Exercise aim> Copy out the entries word for word, starting with the line that contains "Given: Click the Afbeelding..." and ending with the last line of the entries.

=== Material to process ===

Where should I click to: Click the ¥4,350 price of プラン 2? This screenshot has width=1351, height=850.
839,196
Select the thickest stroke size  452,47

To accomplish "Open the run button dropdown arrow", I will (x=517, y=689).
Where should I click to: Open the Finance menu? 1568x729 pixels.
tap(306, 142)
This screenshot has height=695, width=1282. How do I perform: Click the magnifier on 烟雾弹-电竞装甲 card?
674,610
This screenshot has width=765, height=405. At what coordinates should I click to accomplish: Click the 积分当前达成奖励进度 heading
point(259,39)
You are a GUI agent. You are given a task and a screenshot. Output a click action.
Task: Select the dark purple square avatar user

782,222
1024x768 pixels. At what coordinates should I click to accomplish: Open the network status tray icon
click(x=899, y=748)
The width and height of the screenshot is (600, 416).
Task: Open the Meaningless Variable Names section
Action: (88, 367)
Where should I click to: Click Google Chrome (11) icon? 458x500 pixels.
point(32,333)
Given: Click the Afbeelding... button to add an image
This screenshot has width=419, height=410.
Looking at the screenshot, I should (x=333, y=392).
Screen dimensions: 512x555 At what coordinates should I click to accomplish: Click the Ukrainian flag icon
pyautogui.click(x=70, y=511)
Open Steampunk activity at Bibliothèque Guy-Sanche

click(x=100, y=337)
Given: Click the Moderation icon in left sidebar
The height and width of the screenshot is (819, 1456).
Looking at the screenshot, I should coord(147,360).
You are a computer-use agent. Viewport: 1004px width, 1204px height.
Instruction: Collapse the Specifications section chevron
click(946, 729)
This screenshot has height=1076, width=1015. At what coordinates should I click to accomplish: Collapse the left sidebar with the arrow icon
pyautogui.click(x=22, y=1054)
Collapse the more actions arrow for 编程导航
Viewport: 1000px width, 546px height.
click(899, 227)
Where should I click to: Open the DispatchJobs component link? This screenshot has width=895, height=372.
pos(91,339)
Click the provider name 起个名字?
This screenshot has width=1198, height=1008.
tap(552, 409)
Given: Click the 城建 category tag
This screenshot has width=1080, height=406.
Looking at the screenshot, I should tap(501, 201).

===

Solution for this problem>
Given: Click the Afbeelding... button to add an image
This screenshot has width=419, height=410.
Looking at the screenshot, I should (x=333, y=392).
Screen dimensions: 512x555 At what coordinates should I click to accomplish: Click the Ukrainian flag icon
pyautogui.click(x=70, y=511)
Open Steampunk activity at Bibliothèque Guy-Sanche

click(x=100, y=337)
Given: Click the Moderation icon in left sidebar
The height and width of the screenshot is (819, 1456).
Looking at the screenshot, I should coord(147,360).
You are a computer-use agent. Viewport: 1004px width, 1204px height.
Instruction: Collapse the Specifications section chevron
click(946, 729)
This screenshot has height=1076, width=1015. At what coordinates should I click to accomplish: Collapse the left sidebar with the arrow icon
pyautogui.click(x=22, y=1054)
Collapse the more actions arrow for 编程导航
Viewport: 1000px width, 546px height.
click(899, 227)
Where should I click to: Open the DispatchJobs component link? This screenshot has width=895, height=372.
pos(91,339)
Click the provider name 起个名字?
This screenshot has width=1198, height=1008.
tap(552, 409)
Given: Click the 城建 category tag
This screenshot has width=1080, height=406.
Looking at the screenshot, I should tap(501, 201).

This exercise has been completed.